The plotting package is under active development and there has been extensive interaction between the users and developers. We should be seeing some exciting features added to APLpy in the next few releases.

8 comments… add one
  • kelle Jul 20, 2009 @ 22:54

    can it make a sun symbol in postscript fonts!?! 😉

  • kelle Jul 20, 2009 @ 22:57

    I couldn’t access the APLpy gallery: https://sourceforge.net/apps/gallery/aplpy/index.php. It asked for a password…

  • Eli Jul 21, 2009 @ 5:54

    The link to the gallery has been fixed. It was not supposed to ask an email and password, so that was an error .

    Make a sun symbol in postscript fonts, now that’s a challenge! I’ll see if that can be done 😉

  • Jessica Jul 21, 2009 @ 15:56

    How does this compare to ds9 or matplotlib? Does it use matplotlib underneath? And is this an eventual ds9 replacement? Just curious how you see the new package fitting in.

    Can’t wait to play with it!

    You might request that it gets included with the scisoft astronomy application bundle.

  • Eli Jul 21, 2009 @ 19:06

    Thank you for the suggestion about scisoft!
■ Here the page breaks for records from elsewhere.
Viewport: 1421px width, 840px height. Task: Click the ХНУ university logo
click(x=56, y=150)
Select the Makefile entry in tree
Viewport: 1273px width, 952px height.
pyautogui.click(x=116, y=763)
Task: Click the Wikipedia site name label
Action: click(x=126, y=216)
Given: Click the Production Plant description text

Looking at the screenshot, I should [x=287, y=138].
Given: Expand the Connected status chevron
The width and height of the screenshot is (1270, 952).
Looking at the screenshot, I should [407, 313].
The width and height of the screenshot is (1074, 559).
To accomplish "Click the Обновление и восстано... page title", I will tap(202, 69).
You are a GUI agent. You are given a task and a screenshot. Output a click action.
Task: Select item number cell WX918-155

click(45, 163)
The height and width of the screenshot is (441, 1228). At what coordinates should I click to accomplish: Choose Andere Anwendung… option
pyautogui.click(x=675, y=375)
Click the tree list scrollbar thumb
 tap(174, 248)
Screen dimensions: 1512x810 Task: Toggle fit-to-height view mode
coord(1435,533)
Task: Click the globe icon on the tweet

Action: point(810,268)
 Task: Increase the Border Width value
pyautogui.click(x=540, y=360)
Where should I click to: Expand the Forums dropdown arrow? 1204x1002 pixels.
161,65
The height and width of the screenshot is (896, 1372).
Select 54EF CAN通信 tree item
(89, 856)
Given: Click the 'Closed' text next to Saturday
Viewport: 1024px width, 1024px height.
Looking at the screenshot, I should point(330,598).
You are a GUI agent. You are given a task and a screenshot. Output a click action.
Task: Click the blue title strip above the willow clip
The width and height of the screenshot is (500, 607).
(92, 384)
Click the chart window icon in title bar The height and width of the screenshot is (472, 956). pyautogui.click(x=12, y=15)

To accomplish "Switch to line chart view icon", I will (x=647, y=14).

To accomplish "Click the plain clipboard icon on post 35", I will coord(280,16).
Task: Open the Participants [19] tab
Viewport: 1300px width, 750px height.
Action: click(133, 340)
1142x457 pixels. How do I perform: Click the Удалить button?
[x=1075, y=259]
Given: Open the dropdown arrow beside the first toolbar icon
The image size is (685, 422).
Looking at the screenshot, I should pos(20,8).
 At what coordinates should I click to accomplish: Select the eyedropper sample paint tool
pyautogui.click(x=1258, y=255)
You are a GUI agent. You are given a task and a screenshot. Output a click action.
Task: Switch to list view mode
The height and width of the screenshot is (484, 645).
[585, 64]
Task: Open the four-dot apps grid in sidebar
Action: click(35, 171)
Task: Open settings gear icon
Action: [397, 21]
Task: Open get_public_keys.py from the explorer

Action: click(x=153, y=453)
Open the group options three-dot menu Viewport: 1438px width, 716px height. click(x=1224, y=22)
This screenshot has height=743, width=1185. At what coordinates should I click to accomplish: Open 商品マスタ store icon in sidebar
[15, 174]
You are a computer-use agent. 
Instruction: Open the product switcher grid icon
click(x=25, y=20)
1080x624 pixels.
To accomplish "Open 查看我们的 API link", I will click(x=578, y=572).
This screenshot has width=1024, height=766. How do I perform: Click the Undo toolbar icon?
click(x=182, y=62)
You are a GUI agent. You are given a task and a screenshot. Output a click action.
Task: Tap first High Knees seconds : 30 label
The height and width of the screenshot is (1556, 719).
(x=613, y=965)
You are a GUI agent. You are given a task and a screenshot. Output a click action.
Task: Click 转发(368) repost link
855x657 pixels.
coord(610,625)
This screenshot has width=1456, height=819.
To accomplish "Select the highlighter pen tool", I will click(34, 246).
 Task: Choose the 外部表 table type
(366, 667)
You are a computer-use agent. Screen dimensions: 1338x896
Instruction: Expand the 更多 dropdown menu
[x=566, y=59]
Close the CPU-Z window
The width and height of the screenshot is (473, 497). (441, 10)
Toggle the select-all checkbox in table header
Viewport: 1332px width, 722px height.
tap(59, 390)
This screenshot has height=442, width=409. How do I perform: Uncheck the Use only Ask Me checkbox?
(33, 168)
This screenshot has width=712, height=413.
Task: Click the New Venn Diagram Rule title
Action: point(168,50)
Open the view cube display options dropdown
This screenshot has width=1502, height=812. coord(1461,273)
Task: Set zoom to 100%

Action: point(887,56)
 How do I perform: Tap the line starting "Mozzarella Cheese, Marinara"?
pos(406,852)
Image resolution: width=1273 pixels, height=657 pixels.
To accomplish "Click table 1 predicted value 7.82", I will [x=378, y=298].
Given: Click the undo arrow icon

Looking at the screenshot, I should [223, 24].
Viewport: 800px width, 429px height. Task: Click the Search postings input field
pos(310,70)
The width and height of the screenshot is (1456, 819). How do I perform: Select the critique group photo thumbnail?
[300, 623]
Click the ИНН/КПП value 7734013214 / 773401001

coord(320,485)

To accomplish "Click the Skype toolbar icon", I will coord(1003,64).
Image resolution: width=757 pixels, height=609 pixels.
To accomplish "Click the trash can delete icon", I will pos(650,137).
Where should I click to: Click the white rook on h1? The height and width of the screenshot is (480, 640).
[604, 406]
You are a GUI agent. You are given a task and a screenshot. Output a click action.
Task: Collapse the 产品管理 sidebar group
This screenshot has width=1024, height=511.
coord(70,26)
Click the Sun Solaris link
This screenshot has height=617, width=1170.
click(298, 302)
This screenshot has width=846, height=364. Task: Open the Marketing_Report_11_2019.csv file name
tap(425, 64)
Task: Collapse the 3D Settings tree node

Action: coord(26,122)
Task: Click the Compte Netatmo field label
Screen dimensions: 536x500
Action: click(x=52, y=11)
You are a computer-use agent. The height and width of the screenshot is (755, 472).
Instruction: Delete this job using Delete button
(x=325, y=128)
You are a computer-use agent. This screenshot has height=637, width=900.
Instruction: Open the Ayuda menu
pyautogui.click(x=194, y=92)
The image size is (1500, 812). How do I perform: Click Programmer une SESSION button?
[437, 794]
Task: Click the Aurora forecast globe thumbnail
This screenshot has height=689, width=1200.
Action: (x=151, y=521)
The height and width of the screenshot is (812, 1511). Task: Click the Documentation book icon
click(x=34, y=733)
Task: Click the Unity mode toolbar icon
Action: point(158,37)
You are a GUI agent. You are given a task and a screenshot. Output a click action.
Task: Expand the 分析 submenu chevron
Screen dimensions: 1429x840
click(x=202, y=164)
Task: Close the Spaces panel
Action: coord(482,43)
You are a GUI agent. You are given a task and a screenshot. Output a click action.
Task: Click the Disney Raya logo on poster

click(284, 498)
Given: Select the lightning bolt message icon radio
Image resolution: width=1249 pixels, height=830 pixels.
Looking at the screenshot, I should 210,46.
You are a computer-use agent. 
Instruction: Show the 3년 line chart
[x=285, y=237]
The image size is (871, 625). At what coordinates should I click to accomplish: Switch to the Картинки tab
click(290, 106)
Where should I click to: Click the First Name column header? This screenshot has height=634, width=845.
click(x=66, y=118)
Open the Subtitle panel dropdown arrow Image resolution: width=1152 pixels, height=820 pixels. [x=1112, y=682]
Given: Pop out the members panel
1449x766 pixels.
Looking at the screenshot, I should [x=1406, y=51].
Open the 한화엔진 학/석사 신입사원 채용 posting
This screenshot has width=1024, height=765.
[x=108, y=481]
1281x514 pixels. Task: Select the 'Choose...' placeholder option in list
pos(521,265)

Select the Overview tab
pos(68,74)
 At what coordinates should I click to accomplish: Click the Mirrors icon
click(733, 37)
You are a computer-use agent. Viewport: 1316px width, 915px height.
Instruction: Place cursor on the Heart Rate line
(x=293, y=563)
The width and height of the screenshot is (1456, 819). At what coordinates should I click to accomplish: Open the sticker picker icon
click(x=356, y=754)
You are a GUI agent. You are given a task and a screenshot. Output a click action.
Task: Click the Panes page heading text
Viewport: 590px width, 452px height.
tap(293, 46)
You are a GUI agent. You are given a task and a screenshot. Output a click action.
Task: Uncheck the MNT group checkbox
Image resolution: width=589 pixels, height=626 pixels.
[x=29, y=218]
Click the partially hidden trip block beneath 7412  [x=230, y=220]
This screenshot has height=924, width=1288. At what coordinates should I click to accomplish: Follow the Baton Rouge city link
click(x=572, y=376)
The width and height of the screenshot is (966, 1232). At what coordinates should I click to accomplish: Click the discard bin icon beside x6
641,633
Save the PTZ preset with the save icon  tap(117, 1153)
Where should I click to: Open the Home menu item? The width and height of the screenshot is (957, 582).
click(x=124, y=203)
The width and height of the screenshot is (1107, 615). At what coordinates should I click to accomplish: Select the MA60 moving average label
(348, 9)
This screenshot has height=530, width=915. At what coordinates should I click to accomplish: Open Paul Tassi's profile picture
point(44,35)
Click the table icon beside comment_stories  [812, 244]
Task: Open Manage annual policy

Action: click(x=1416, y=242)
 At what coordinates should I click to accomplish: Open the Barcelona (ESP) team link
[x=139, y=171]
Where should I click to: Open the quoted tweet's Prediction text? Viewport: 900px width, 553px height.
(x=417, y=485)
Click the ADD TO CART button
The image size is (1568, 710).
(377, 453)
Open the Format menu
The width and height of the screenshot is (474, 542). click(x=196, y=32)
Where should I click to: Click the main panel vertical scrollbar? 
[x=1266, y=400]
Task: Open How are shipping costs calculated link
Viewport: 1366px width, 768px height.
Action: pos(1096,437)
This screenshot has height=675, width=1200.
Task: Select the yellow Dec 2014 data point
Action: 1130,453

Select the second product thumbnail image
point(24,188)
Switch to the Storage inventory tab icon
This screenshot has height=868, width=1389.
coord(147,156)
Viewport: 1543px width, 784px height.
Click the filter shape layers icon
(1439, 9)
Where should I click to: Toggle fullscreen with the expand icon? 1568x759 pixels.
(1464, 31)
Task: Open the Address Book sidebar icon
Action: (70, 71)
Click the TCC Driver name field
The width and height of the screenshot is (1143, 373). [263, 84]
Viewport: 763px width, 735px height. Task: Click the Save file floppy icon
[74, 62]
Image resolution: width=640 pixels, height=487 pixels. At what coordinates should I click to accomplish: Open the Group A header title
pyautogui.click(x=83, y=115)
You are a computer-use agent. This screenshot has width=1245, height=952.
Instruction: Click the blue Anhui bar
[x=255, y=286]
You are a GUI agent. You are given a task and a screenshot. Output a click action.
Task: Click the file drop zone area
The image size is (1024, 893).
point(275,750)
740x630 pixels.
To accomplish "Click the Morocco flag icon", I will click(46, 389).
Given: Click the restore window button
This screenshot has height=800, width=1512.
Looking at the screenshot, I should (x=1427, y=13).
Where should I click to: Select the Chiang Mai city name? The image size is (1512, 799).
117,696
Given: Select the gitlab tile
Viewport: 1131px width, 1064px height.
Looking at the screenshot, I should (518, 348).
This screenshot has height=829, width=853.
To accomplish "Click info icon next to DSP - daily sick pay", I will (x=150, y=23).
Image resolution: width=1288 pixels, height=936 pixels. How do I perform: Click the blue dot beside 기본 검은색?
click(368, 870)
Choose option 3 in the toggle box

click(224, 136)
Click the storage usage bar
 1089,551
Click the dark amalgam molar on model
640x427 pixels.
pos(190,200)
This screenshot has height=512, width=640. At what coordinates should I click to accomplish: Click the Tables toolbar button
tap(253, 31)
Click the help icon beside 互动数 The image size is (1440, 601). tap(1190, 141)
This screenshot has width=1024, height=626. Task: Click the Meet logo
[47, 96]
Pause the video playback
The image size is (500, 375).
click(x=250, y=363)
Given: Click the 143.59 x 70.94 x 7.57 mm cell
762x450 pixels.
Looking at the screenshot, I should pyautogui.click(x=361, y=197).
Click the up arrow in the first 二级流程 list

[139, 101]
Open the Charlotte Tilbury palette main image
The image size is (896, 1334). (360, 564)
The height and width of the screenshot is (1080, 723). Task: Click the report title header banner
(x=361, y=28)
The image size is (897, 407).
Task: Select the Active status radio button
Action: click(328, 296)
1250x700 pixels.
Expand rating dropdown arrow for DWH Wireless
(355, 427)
I’ll look into that 🙂

    APLpy uses matplotlib, where its capabilities are extended for plotting FITS data. APLpy is not a replacement to ds9. In fact the APLpy developers are working with the ds9 team some projects.

    In my view, ds9 is a necessary and powerful utility to dynamically explore FITS data. APLpy is a high end Pythonic FITS plotting package. They could be used as complimentary tools for astronomers.

  • sjoert Jul 20, 2010 @ 8:54

    I’ve used APLpy to display optical images with radio contours and catalog overlays. I like it very much.

  • BF Nov 2, 2011 @ 3:33

    I am not sure if this is the right place to get help on APLpy. I don’t seem to find any help forum on the web. I am not a python expert. This program is very nice for making fits image plots. There are few features missing from APLpy. though. For example, I made a plot with fits image subplots. I was hoping to be able to set a universal title, x label and y label for the plot instead of x and y labels for individual subplots. Also, it would be nice if we could adjust the tickmark spacing for the colorbar and add a unit for it. At the moment, line width for the colorbar isn’t working.

    Since the above features aren’t available for APLpy, I am wondering if it is possible to import some features from matplotlib.pyplot and use them under APLpy? For example, I could somehow use axes.set_title from matplotlib. How?

  • Tom Nov 2, 2011 @ 9:04

    @BF – for help with APLpy you can use the relatively new Google group here. To request features, you can open a ticket here. To answer your question you can create a matplotlib figure and pass the instance variable to FITSFigure with figure=, which means you can then call all the normal methods like set_title.